Your answer should hold only the lines from the one containing "1204x998 pixels. At" through the last line below, copied exactly; pictures stay out.

· · · · · · ·

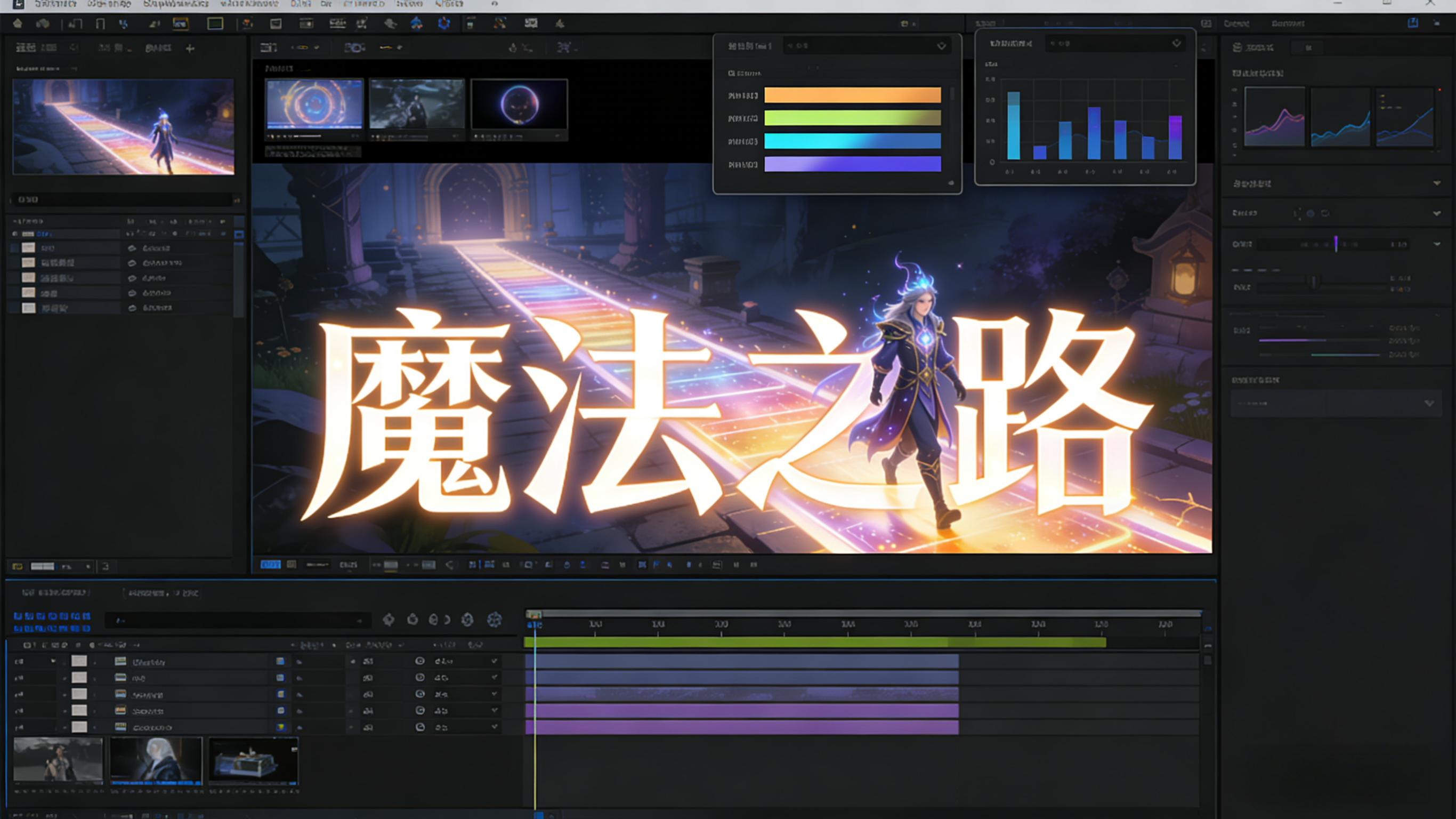The width and height of the screenshot is (1456, 819).
Task: Open the last menu in the menu bar
Action: (449, 4)
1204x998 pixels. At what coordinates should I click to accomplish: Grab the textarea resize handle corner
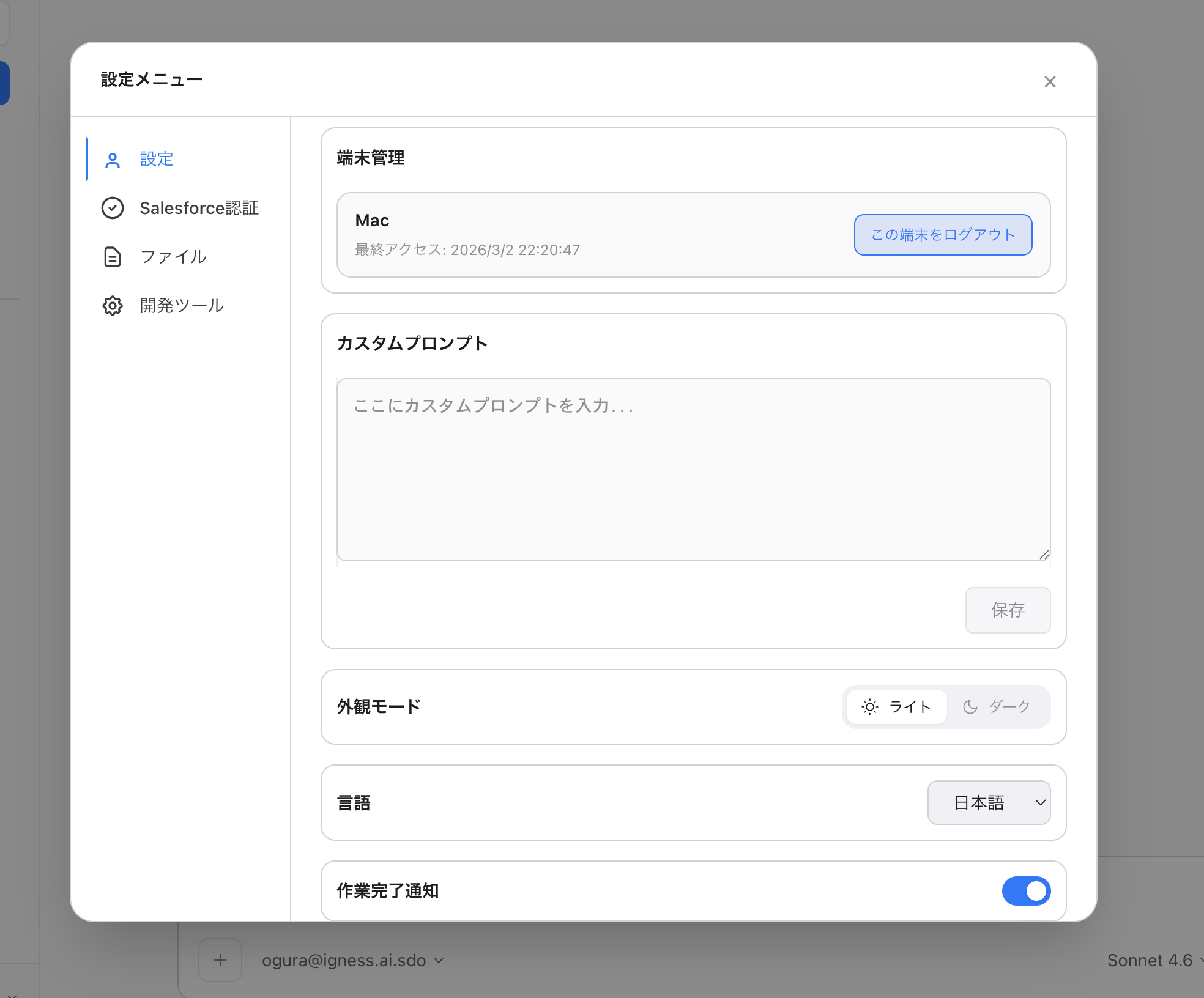click(1044, 555)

· · · · · · ·

Result for this exercise
1204x998 pixels. At what coordinates should I click to accomplish: Grab the textarea resize handle corner
click(1044, 555)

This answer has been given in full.